Indeed. With the possibility that samples can be tested as much as eight years later, it’s hard to say exactly when the results of the Tour, or any other bike race, will truly be final. I’m personally of the point of view that sports should be watched as entertainment. Are the performances “real”? Maybe, but I can’t prove it. There’s a part of me that also wonders why I should care whether the athletes are doped to the gills or not. (Ironic, given that I’ve written a book on the history of doping, no?)
The riders who perform at the pro level are way beyond my ability, even back when I was in top condition. Doped or not, they’re performing incredible feats. I’d prefer it if they did so clean, but that’s just my opinion. They’re being paid to produce results. Best as I can tell, the sponsors don’t really give a rat’s ass what a pro athlete does to get those results, so long as it doesn’t reflect negatively on their brand. These days, that means at least paying lip service to racing clean, if not actually doing so. But if society’s attitude towards doping changes, so will the sponsors.
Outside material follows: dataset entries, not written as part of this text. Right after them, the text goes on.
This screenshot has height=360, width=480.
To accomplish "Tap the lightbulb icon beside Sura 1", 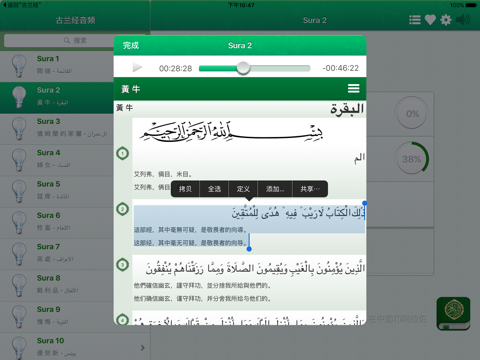I will pyautogui.click(x=19, y=66).
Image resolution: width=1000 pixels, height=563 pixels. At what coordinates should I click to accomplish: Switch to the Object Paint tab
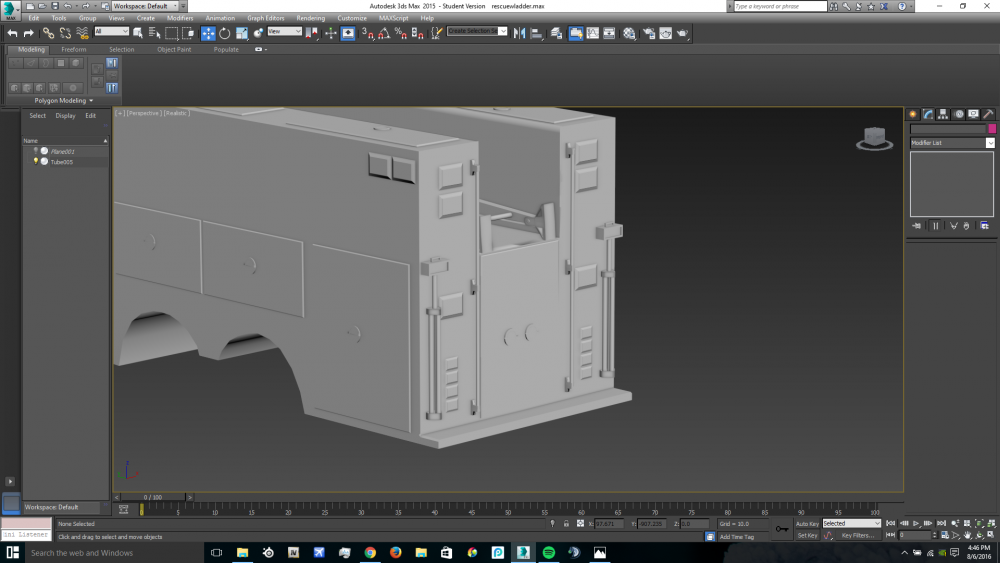[173, 49]
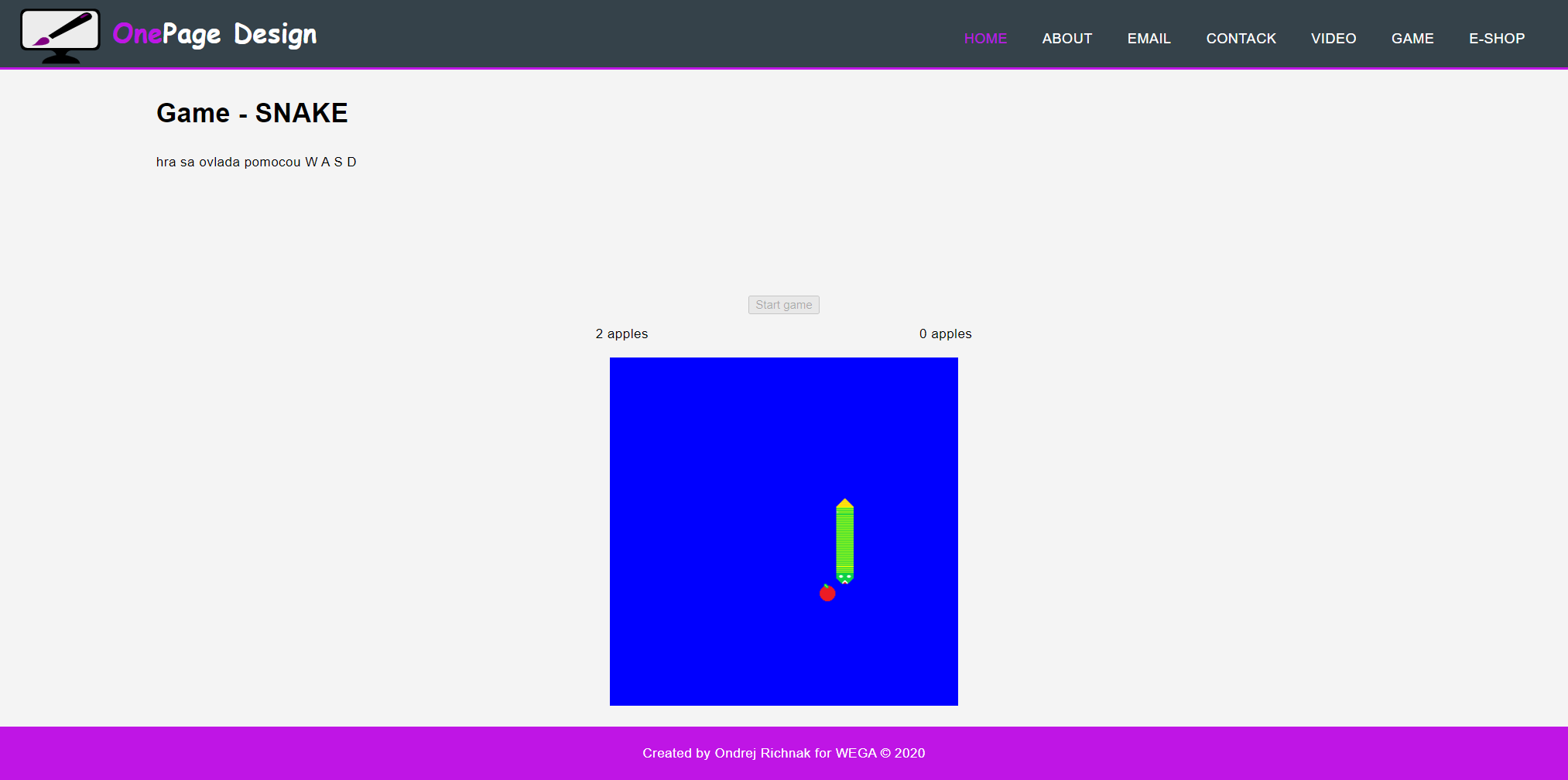1568x780 pixels.
Task: Click the snake's yellow pointed tail tip
Action: click(x=844, y=504)
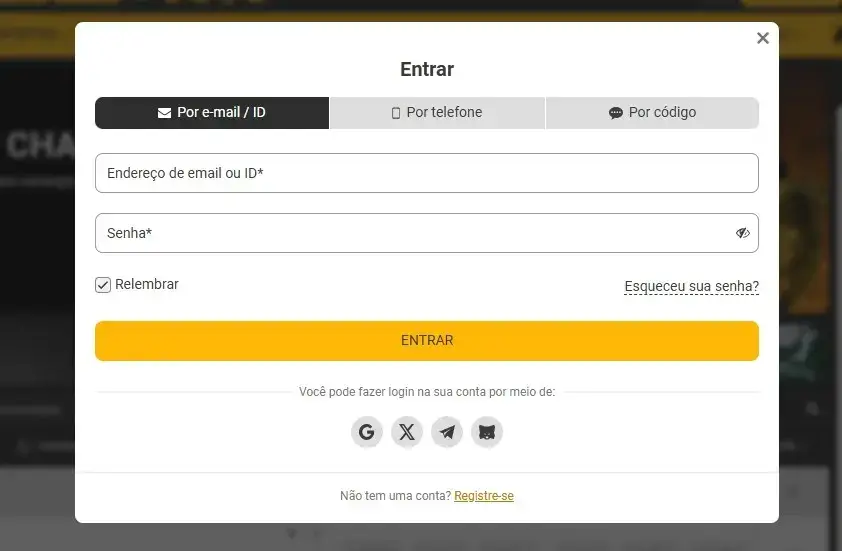Focus the Endereço de email ou ID field
This screenshot has height=551, width=842.
(x=426, y=173)
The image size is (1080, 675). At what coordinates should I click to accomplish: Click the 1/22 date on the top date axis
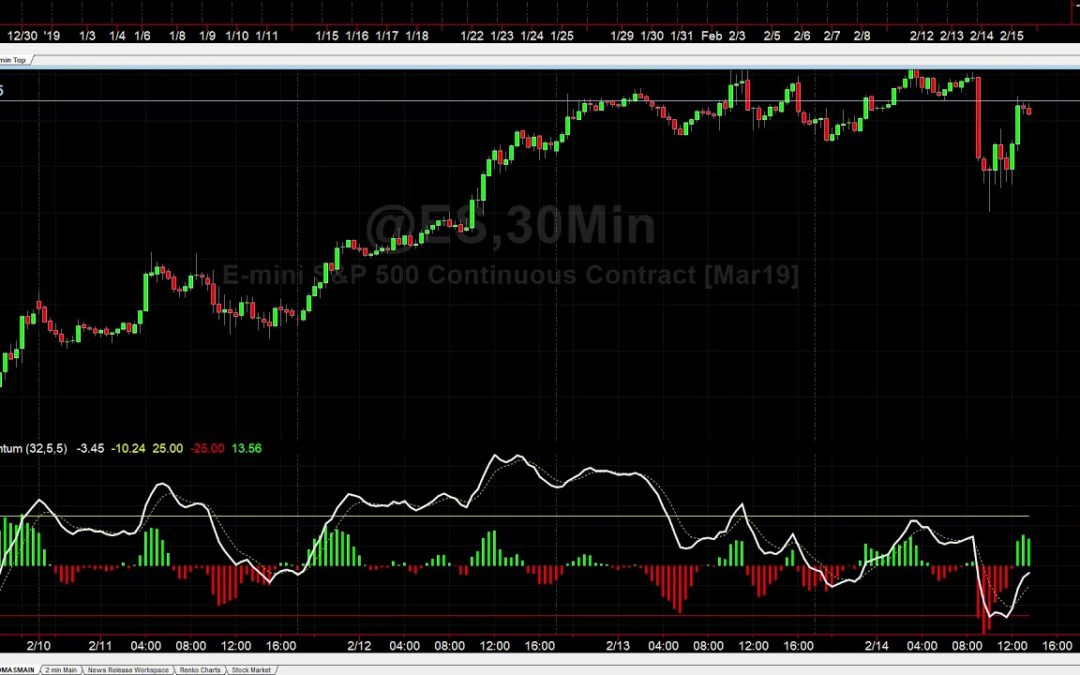click(x=472, y=36)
Neal Browne, over at RoadCycling.com, offers this:
Don’t let the doping ghosts of past generations ruin it for you. But don’t put on those rose-tinted glasses either. That’s the delicate dance we must do when we see amazing performances. I don’t expect (or want) you to be investigative journalists and scream DOPER at every stage winner.
Just remember why you loved cycling in the first place and let your gut lead you from there. Does this result bear further scrutiny or is it a legitimate result?
Some of this year’s stages will require a bit of soul-searching by the die-hard fan. Is Froome as clean as he claims? Again, I don’t know, but personally I’m not at that point where I’m willing to lump him with the dopers of the past. However, I will continue to question results (as should you) as I have and we have all been burned before.
One final observation from Paul Kimmage, writing on the Independent.ie web site:
What if Froome has started winning because the sport is clean? What if he has just delivered one of the truly great performances? What will it take for us to make that leap of faith again? When will it be safe to embrace some wonder again? And who would we rather see win? A polite, mild-mannered Kenyan trying to sell us a dream? Or a Spanish cheat (take your pick) managed by a Danish cheat (Bjarne Riis) who has screwed us royally before?
What’s happening to this sport? What are we looking at here?
It’s certainly possible that this year’s Tour is no less dope-infested than previous editions, and it’s certainly possible that it may be years before we know the final official standings. In the meantime, if you’re a fan of professional cycling, sit back and enjoy the entertainment. Is it “real”? As Jason Gay sums up his story:
Toward the back of the store, Armstrong’s yellow jerseys hang on the wall, seven in total, reminders of history that doesn’t exist. It’s awkward. But awkward is where the Tour de France now lives.
Every Tour, I have this morbid sense of wonder, “When is the doping scandal going to hit?” Almost without fail, some sort of big doping story happens during the three weeks in July when cyclists take to the roads of France to contest the grandest of the Grand Tours. So far, cycling seems to be escaping unscathed. But we still have a week to go, more or less.
In the meantime, the world of track and field seems only too happy to oblige. Over the past couple of days, stories have surfaced about several Jamaican runners testing positive for banned substances. And American Tyson Gay admitted that he, too, has tested positive. In the latest twist, the agent for two Jamaican runners claims it’s the trainer’s fault. Let the buck passing and finger pointing begin.
Update: And, of course, the trainer denies being the source of the banned substances.